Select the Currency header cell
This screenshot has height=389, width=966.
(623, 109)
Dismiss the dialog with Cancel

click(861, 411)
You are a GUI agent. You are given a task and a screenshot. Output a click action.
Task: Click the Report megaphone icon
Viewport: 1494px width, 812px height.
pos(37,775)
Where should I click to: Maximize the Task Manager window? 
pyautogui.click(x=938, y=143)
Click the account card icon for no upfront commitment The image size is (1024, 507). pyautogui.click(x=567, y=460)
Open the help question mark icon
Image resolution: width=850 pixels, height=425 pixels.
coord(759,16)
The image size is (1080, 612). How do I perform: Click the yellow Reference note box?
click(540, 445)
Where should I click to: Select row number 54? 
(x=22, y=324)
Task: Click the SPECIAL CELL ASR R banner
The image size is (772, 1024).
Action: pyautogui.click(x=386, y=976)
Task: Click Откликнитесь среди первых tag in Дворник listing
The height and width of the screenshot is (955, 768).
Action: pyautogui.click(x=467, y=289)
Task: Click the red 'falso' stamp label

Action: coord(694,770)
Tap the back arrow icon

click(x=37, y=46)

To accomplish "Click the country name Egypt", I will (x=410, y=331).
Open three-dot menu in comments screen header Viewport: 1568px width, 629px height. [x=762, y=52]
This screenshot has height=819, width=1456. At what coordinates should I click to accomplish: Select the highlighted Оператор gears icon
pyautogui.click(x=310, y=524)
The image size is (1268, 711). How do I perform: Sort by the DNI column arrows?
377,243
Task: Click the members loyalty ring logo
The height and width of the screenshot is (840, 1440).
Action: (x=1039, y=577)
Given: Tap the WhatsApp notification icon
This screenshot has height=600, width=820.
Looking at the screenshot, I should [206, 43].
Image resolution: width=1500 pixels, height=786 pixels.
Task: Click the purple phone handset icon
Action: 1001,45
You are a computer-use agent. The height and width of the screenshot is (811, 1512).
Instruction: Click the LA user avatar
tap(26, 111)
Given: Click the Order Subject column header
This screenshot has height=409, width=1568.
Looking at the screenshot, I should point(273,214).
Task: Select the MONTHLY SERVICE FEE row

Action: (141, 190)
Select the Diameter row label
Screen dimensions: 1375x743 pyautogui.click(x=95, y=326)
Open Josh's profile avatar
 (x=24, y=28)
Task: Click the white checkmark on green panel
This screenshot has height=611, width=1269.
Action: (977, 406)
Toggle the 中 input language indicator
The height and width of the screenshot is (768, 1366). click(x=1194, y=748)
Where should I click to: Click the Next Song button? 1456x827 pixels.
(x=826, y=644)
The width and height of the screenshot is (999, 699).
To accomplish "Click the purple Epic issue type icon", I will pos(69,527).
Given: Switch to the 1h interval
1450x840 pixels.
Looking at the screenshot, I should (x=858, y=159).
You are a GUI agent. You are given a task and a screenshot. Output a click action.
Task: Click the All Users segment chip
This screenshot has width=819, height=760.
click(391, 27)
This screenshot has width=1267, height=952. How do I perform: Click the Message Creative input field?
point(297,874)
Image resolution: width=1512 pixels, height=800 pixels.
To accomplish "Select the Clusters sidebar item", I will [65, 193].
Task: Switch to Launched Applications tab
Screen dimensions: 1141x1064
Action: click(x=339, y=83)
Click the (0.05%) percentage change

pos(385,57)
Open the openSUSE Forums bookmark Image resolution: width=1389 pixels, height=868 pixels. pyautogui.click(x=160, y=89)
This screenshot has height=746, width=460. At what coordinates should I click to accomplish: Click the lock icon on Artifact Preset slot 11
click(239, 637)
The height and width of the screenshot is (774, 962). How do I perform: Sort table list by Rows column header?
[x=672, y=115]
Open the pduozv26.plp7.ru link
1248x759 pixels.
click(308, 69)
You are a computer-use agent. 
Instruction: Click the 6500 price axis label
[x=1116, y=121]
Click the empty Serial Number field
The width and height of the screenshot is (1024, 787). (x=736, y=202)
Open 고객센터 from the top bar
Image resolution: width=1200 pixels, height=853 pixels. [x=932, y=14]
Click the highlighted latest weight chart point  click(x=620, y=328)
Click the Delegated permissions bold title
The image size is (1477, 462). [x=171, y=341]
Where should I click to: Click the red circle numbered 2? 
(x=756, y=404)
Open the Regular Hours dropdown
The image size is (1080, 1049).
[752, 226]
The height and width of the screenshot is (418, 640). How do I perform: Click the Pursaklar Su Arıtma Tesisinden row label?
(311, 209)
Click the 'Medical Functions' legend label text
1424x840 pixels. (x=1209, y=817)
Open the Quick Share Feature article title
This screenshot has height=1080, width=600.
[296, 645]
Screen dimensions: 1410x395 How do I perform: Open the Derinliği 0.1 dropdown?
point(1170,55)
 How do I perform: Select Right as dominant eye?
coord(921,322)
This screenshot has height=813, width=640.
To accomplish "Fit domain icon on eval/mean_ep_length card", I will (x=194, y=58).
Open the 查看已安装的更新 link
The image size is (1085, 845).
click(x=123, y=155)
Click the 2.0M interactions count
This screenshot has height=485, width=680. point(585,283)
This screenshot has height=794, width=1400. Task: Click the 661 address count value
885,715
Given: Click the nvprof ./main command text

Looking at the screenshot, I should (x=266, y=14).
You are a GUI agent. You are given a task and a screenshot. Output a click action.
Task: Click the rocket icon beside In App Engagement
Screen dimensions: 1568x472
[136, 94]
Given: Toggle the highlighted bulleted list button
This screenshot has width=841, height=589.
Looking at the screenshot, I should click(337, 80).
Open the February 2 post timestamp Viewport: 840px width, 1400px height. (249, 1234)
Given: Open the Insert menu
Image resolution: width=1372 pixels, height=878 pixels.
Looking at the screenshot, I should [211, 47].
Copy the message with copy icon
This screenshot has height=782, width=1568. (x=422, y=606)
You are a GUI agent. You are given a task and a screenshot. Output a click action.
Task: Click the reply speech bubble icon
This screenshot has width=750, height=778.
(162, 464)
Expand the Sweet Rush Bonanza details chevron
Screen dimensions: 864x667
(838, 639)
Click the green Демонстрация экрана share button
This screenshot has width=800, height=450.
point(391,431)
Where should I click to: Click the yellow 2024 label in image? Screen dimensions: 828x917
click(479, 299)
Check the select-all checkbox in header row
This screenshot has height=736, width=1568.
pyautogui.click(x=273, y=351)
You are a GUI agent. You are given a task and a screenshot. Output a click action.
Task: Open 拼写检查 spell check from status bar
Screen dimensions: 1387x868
##########
Task description:
Can you reproduce all of the material above line for line, with nothing changed, added, or left out?

Written solution:
Select the Currency header cell
This screenshot has height=389, width=966.
(623, 109)
Dismiss the dialog with Cancel

click(861, 411)
You are a GUI agent. You are given a task and a screenshot. Output a click action.
Task: Click the Report megaphone icon
Viewport: 1494px width, 812px height.
pos(37,775)
Where should I click to: Maximize the Task Manager window? 
pyautogui.click(x=938, y=143)
Click the account card icon for no upfront commitment The image size is (1024, 507). pyautogui.click(x=567, y=460)
Open the help question mark icon
Image resolution: width=850 pixels, height=425 pixels.
coord(759,16)
The image size is (1080, 612). How do I perform: Click the yellow Reference note box?
click(540, 445)
Where should I click to: Select row number 54? 
(x=22, y=324)
Task: Click the SPECIAL CELL ASR R banner
The image size is (772, 1024).
Action: pyautogui.click(x=386, y=976)
Task: Click Откликнитесь среди первых tag in Дворник listing
The height and width of the screenshot is (955, 768).
Action: pyautogui.click(x=467, y=289)
Task: Click the red 'falso' stamp label

Action: coord(694,770)
Tap the back arrow icon

click(x=37, y=46)

To accomplish "Click the country name Egypt", I will (x=410, y=331).
Open three-dot menu in comments screen header Viewport: 1568px width, 629px height. [x=762, y=52]
This screenshot has height=819, width=1456. At what coordinates should I click to accomplish: Select the highlighted Оператор gears icon
pyautogui.click(x=310, y=524)
The image size is (1268, 711). How do I perform: Sort by the DNI column arrows?
377,243
Task: Click the members loyalty ring logo
The height and width of the screenshot is (840, 1440).
Action: (x=1039, y=577)
Given: Tap the WhatsApp notification icon
This screenshot has height=600, width=820.
Looking at the screenshot, I should [206, 43].
Image resolution: width=1500 pixels, height=786 pixels.
Task: Click the purple phone handset icon
Action: 1001,45
You are a computer-use agent. The height and width of the screenshot is (811, 1512).
Instruction: Click the LA user avatar
tap(26, 111)
Given: Click the Order Subject column header
This screenshot has height=409, width=1568.
Looking at the screenshot, I should point(273,214).
Task: Select the MONTHLY SERVICE FEE row

Action: (141, 190)
Select the Diameter row label
Screen dimensions: 1375x743 pyautogui.click(x=95, y=326)
Open Josh's profile avatar
 (x=24, y=28)
Task: Click the white checkmark on green panel
This screenshot has height=611, width=1269.
Action: (977, 406)
Toggle the 中 input language indicator
The height and width of the screenshot is (768, 1366). click(x=1194, y=748)
Where should I click to: Click the Next Song button? 1456x827 pixels.
(x=826, y=644)
The width and height of the screenshot is (999, 699).
To accomplish "Click the purple Epic issue type icon", I will pos(69,527).
Given: Switch to the 1h interval
1450x840 pixels.
Looking at the screenshot, I should (x=858, y=159).
You are a GUI agent. You are given a task and a screenshot. Output a click action.
Task: Click the All Users segment chip
This screenshot has width=819, height=760.
click(391, 27)
This screenshot has width=1267, height=952. How do I perform: Click the Message Creative input field?
point(297,874)
Image resolution: width=1512 pixels, height=800 pixels.
To accomplish "Select the Clusters sidebar item", I will [65, 193].
Task: Switch to Launched Applications tab
Screen dimensions: 1141x1064
Action: click(x=339, y=83)
Click the (0.05%) percentage change

pos(385,57)
Open the openSUSE Forums bookmark Image resolution: width=1389 pixels, height=868 pixels. pyautogui.click(x=160, y=89)
This screenshot has height=746, width=460. At what coordinates should I click to accomplish: Click the lock icon on Artifact Preset slot 11
click(239, 637)
The height and width of the screenshot is (774, 962). How do I perform: Sort table list by Rows column header?
[x=672, y=115]
Open the pduozv26.plp7.ru link
1248x759 pixels.
click(308, 69)
You are a computer-use agent. 
Instruction: Click the 6500 price axis label
[x=1116, y=121]
Click the empty Serial Number field
The width and height of the screenshot is (1024, 787). (x=736, y=202)
Open 고객센터 from the top bar
Image resolution: width=1200 pixels, height=853 pixels. [x=932, y=14]
Click the highlighted latest weight chart point  click(x=620, y=328)
Click the Delegated permissions bold title
The image size is (1477, 462). [x=171, y=341]
Where should I click to: Click the red circle numbered 2? 
(x=756, y=404)
Open the Regular Hours dropdown
The image size is (1080, 1049).
[752, 226]
The height and width of the screenshot is (418, 640). How do I perform: Click the Pursaklar Su Arıtma Tesisinden row label?
(311, 209)
Click the 'Medical Functions' legend label text
1424x840 pixels. (x=1209, y=817)
Open the Quick Share Feature article title
This screenshot has height=1080, width=600.
[296, 645]
Screen dimensions: 1410x395 How do I perform: Open the Derinliği 0.1 dropdown?
point(1170,55)
 How do I perform: Select Right as dominant eye?
coord(921,322)
This screenshot has height=813, width=640.
To accomplish "Fit domain icon on eval/mean_ep_length card", I will (x=194, y=58).
Open the 查看已安装的更新 link
The image size is (1085, 845).
click(x=123, y=155)
Click the 2.0M interactions count
This screenshot has height=485, width=680. point(585,283)
This screenshot has height=794, width=1400. Task: Click the 661 address count value
885,715
Given: Click the nvprof ./main command text

Looking at the screenshot, I should (x=266, y=14).
You are a GUI agent. You are given a task and a screenshot. Output a click action.
Task: Click the rocket icon beside In App Engagement
Screen dimensions: 1568x472
[136, 94]
Given: Toggle the highlighted bulleted list button
This screenshot has width=841, height=589.
Looking at the screenshot, I should click(337, 80).
Open the February 2 post timestamp Viewport: 840px width, 1400px height. (249, 1234)
Given: Open the Insert menu
Image resolution: width=1372 pixels, height=878 pixels.
Looking at the screenshot, I should [211, 47].
Copy the message with copy icon
This screenshot has height=782, width=1568. (x=422, y=606)
You are a GUI agent. You are given a task and a screenshot. Output a click action.
Task: Click the reply speech bubble icon
This screenshot has width=750, height=778.
(162, 464)
Expand the Sweet Rush Bonanza details chevron
Screen dimensions: 864x667
(838, 639)
Click the green Демонстрация экрана share button
This screenshot has width=800, height=450.
point(391,431)
Where should I click to: Click the yellow 2024 label in image? Screen dimensions: 828x917
click(479, 299)
Check the select-all checkbox in header row
This screenshot has height=736, width=1568.
pyautogui.click(x=273, y=351)
You are a GUI agent. You are given a task and a screenshot. Output a click action.
Task: Open 拼写检查 spell check from status bar
Screen dimensions: 1387x868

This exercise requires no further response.